• Working data:
_ _ _

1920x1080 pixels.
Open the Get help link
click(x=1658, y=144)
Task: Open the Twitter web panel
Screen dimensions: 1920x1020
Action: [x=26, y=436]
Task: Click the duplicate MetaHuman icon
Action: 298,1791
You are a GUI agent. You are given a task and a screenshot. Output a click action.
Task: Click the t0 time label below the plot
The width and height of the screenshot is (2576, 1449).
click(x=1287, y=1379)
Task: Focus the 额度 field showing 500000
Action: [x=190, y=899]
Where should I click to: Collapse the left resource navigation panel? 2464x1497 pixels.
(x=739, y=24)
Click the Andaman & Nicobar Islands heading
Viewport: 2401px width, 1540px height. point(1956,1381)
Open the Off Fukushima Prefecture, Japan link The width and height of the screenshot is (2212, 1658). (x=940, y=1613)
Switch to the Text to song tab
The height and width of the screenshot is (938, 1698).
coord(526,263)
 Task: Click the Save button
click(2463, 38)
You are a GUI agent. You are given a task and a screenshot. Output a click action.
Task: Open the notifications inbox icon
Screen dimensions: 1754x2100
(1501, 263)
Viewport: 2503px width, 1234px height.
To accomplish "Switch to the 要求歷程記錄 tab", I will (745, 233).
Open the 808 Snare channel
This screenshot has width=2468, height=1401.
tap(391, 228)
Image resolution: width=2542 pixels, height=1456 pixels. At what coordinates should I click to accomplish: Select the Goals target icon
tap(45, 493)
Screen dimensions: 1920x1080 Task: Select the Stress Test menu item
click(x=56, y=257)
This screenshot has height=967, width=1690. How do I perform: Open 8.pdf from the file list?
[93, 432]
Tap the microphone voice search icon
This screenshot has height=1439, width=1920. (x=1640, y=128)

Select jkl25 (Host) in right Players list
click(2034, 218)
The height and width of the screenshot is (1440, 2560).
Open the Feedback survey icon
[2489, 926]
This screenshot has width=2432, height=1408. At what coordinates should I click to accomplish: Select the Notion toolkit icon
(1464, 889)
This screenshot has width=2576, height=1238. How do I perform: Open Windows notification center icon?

_ _ _

• What to do:
The reply should restate the records above in full, character for character.

• Response to the task:
1920x1080 pixels.
Open the Get help link
click(x=1658, y=144)
Task: Open the Twitter web panel
Screen dimensions: 1920x1020
Action: [x=26, y=436]
Task: Click the duplicate MetaHuman icon
Action: 298,1791
You are a GUI agent. You are given a task and a screenshot. Output a click action.
Task: Click the t0 time label below the plot
The width and height of the screenshot is (2576, 1449).
click(x=1287, y=1379)
Task: Focus the 额度 field showing 500000
Action: [x=190, y=899]
Where should I click to: Collapse the left resource navigation panel? 2464x1497 pixels.
(x=739, y=24)
Click the Andaman & Nicobar Islands heading
Viewport: 2401px width, 1540px height. point(1956,1381)
Open the Off Fukushima Prefecture, Japan link The width and height of the screenshot is (2212, 1658). (x=940, y=1613)
Switch to the Text to song tab
The height and width of the screenshot is (938, 1698).
coord(526,263)
 Task: Click the Save button
click(2463, 38)
You are a GUI agent. You are given a task and a screenshot. Output a click action.
Task: Open the notifications inbox icon
Screen dimensions: 1754x2100
(1501, 263)
Viewport: 2503px width, 1234px height.
To accomplish "Switch to the 要求歷程記錄 tab", I will (745, 233).
Open the 808 Snare channel
This screenshot has width=2468, height=1401.
tap(391, 228)
Image resolution: width=2542 pixels, height=1456 pixels. At what coordinates should I click to accomplish: Select the Goals target icon
tap(45, 493)
Screen dimensions: 1920x1080 Task: Select the Stress Test menu item
click(x=56, y=257)
This screenshot has height=967, width=1690. How do I perform: Open 8.pdf from the file list?
[93, 432]
Tap the microphone voice search icon
This screenshot has height=1439, width=1920. (x=1640, y=128)

Select jkl25 (Host) in right Players list
click(2034, 218)
The height and width of the screenshot is (1440, 2560).
Open the Feedback survey icon
[2489, 926]
This screenshot has width=2432, height=1408. At what coordinates should I click to accomplish: Select the Notion toolkit icon
(1464, 889)
This screenshot has width=2576, height=1238. How do I perform: Open Windows notification center icon?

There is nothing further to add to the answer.